▶ _Required action_
Transcribe verbatim every line from the line containing "Where should I click to: Open the horizontal" to the end of the entries, including both endpoints. Output nothing beyond those lines.

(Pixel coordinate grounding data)
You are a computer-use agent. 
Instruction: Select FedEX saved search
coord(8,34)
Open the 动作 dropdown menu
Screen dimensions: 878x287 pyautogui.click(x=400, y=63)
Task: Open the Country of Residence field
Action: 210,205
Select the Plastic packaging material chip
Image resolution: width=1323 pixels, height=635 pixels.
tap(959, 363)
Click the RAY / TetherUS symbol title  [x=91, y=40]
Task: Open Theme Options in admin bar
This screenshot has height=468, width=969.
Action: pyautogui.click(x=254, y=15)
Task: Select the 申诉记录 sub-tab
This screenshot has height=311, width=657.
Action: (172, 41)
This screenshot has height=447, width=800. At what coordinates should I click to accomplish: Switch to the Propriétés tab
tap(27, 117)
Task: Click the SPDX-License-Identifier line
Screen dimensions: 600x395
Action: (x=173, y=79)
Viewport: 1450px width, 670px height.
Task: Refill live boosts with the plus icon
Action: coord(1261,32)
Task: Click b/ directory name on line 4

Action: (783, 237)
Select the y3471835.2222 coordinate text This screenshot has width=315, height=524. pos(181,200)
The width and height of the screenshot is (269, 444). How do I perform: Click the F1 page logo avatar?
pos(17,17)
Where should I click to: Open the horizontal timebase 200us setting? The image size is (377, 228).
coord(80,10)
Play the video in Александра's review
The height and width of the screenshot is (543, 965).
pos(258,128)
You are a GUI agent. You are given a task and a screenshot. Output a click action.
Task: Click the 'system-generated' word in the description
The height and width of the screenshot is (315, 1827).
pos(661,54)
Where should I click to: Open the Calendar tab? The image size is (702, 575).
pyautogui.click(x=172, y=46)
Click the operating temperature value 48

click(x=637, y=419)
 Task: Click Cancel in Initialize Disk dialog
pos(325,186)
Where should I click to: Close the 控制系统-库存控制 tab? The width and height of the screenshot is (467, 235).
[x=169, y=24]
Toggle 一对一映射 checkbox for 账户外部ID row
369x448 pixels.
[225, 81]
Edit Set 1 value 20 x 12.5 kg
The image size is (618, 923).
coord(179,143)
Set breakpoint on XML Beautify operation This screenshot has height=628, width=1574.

▶ _Written answer_
Where should I click to: Open the horizontal timebase 200us setting? The image size is (377, 228).
coord(80,10)
Play the video in Александра's review
The height and width of the screenshot is (543, 965).
pos(258,128)
You are a GUI agent. You are given a task and a screenshot. Output a click action.
Task: Click the 'system-generated' word in the description
The height and width of the screenshot is (315, 1827).
pos(661,54)
Where should I click to: Open the Calendar tab? The image size is (702, 575).
pyautogui.click(x=172, y=46)
Click the operating temperature value 48

click(x=637, y=419)
 Task: Click Cancel in Initialize Disk dialog
pos(325,186)
Where should I click to: Close the 控制系统-库存控制 tab? The width and height of the screenshot is (467, 235).
[x=169, y=24]
Toggle 一对一映射 checkbox for 账户外部ID row
369x448 pixels.
[225, 81]
Edit Set 1 value 20 x 12.5 kg
The image size is (618, 923).
coord(179,143)
Set breakpoint on XML Beautify operation This screenshot has height=628, width=1574.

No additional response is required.